Problem:
Repeat all the records, precisely as given.
Extracted records Start Marker
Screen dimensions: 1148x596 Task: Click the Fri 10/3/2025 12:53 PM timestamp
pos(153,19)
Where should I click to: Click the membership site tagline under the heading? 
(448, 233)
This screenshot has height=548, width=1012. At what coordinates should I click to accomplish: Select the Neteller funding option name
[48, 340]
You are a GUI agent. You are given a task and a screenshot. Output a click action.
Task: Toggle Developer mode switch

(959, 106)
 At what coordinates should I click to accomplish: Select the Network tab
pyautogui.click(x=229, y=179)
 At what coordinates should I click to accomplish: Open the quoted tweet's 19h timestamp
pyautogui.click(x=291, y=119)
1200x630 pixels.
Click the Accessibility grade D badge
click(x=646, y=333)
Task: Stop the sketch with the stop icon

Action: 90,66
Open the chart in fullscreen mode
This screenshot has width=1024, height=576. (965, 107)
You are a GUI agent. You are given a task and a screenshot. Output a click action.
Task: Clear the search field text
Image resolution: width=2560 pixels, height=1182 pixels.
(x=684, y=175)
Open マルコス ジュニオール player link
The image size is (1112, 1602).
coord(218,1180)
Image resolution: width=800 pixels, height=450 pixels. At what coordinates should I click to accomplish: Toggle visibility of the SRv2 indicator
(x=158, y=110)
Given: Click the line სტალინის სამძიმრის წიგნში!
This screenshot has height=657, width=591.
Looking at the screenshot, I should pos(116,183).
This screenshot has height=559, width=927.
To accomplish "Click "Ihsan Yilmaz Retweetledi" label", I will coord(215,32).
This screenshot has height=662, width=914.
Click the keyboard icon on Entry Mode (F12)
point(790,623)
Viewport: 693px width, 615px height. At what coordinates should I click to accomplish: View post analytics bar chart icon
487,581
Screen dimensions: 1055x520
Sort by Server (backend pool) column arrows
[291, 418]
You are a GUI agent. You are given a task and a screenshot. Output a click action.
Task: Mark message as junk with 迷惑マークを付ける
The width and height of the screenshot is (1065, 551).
Extracted records End Marker
Task result:
Screen dimensions: 1148x596 Task: Click the Fri 10/3/2025 12:53 PM timestamp
pos(153,19)
Where should I click to: Click the membership site tagline under the heading? 
(448, 233)
This screenshot has height=548, width=1012. At what coordinates should I click to accomplish: Select the Neteller funding option name
[48, 340]
You are a GUI agent. You are given a task and a screenshot. Output a click action.
Task: Toggle Developer mode switch

(959, 106)
 At what coordinates should I click to accomplish: Select the Network tab
pyautogui.click(x=229, y=179)
 At what coordinates should I click to accomplish: Open the quoted tweet's 19h timestamp
pyautogui.click(x=291, y=119)
1200x630 pixels.
Click the Accessibility grade D badge
click(x=646, y=333)
Task: Stop the sketch with the stop icon

Action: 90,66
Open the chart in fullscreen mode
This screenshot has width=1024, height=576. (965, 107)
You are a GUI agent. You are given a task and a screenshot. Output a click action.
Task: Clear the search field text
Image resolution: width=2560 pixels, height=1182 pixels.
(x=684, y=175)
Open マルコス ジュニオール player link
The image size is (1112, 1602).
coord(218,1180)
Image resolution: width=800 pixels, height=450 pixels. At what coordinates should I click to accomplish: Toggle visibility of the SRv2 indicator
(x=158, y=110)
Given: Click the line სტალინის სამძიმრის წიგნში!
This screenshot has height=657, width=591.
Looking at the screenshot, I should pos(116,183).
This screenshot has height=559, width=927.
To accomplish "Click "Ihsan Yilmaz Retweetledi" label", I will coord(215,32).
This screenshot has height=662, width=914.
Click the keyboard icon on Entry Mode (F12)
point(790,623)
Viewport: 693px width, 615px height. At what coordinates should I click to accomplish: View post analytics bar chart icon
487,581
Screen dimensions: 1055x520
Sort by Server (backend pool) column arrows
[291, 418]
You are a GUI agent. You are given a task and a screenshot. Output a click action.
Task: Mark message as junk with 迷惑マークを付ける
The width and height of the screenshot is (1065, 551).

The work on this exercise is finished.